Business

COLLEGE HELPER

More than five million families could be in line for additional financial help with their college bills – and 600,000 households might get their first taste of tuition helper – if two bills passed by Congress are signed into law by President Bush.

The bills, which could give college students an additional $8,000 in college aid over a four-year period, would raise the amount of money each student can receive under the 25-year-old Pell Grant program.

More than 500,000 households in New York and New Jersey receive the grants.

“We want to get something done,” a spokeswoman for Rep. George Miller (D-Calif.), the chairman of the House Committee on Education and Labor, told The Post. “We are ready to work with the administration.

The planned increase in the Pell Grants is “the single largest investment in college education since the GI Bill,” Miller said in a statement posted on his Web site.

Supporters of bigger Pell Grants complain the federal program has not kept pace with inflation. For example, in 1979 the maximum Pell Grant covered 99 percent of the average price of tuition, fees and room and board at a public two-year institution. Today the maximum grant covers 62 percent, according to the Washington, D.C.-based American Council on Education.

The move in Congress to increase aid, however, is expected to run into trouble at the White House.

The administration, which says it wants more help for needy students, claims lawmakers are loading up the Pell Grant bills with pork.

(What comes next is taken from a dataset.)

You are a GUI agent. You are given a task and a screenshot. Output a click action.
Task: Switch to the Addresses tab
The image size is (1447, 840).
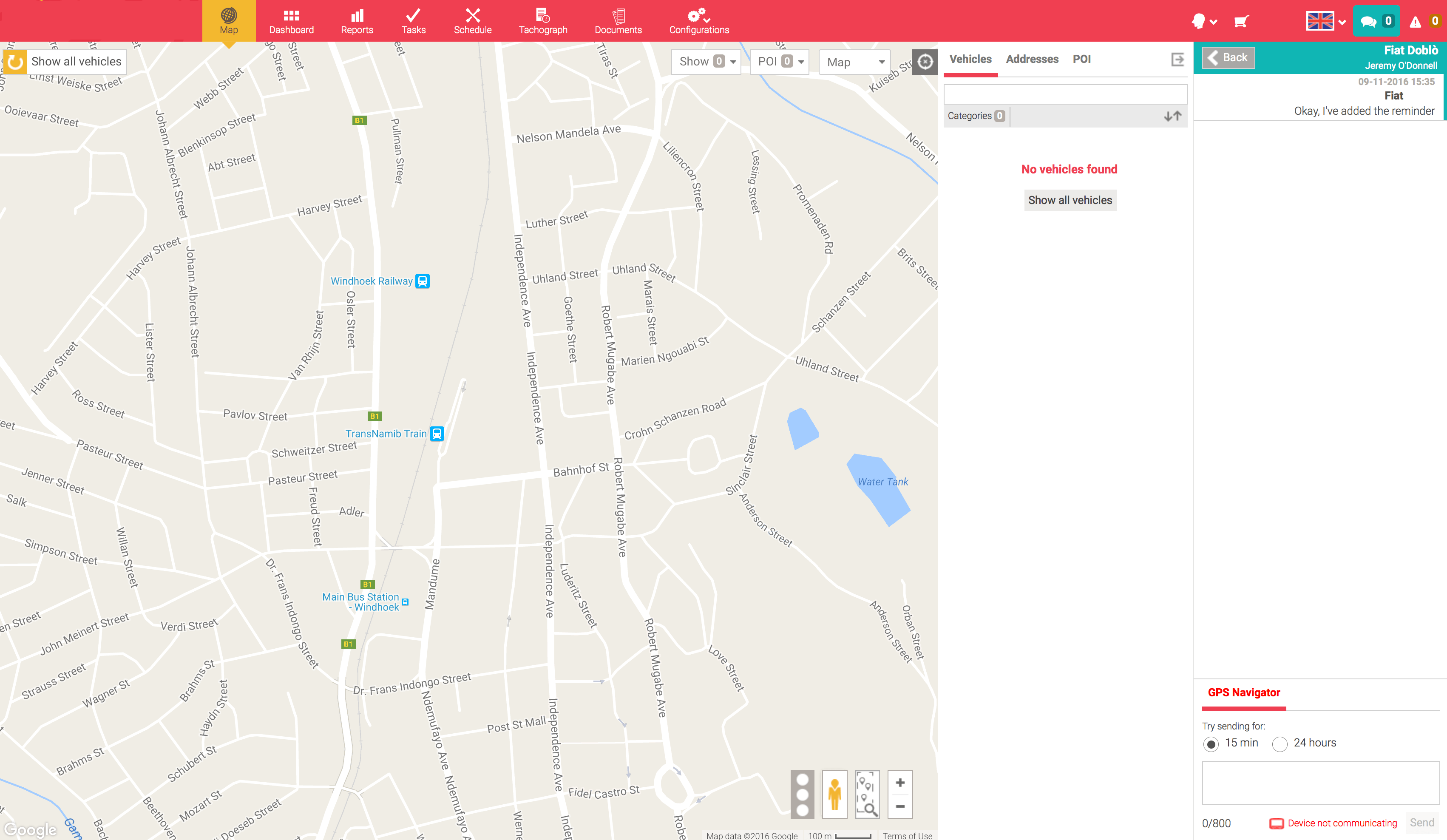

They are not now specifically earmarked for the poor and are too costly, the Bush administration says.

The Pell Grant now has an annual maximum grant level of $4,310. Under the pending House bill, the maximum Pell Grant benefit would rise to $4,700 next year and gradually step up to $5,200 by 2011. The Senate’s version of the Pell Grant increase, which was passed without a negative vote, is more generous than the House bill. It would increase the maximum grant to $4,800 next year and $6,310 by the year 2011. These increases, if enacted into law, would add an additional $2,600 to $5,000 of aid to someone receiving four years of maximum Pell Grant help.

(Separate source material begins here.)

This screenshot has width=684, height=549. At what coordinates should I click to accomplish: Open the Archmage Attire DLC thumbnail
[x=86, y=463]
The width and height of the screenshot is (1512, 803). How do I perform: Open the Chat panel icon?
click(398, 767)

Income levels of eligible families would also rise.

In 1972, Pell grants were originally designed to help college or vocational school students from low-income households. Generally, the grants go to families with annual incomes of $20,000 or less, although those with incomes of up to $50,000 may be eligible under limited circumstances for some money.

About 390,000 New York households and 117,000 New Jersey households receive some Pell Grant money, according to the latest U.S Department of Education numbers.

Miller, in a reply to a question sent through e-mail, said, “It’s unfortunate the president would let a veto stand between millions of students and the college financial aid they so urgently need.”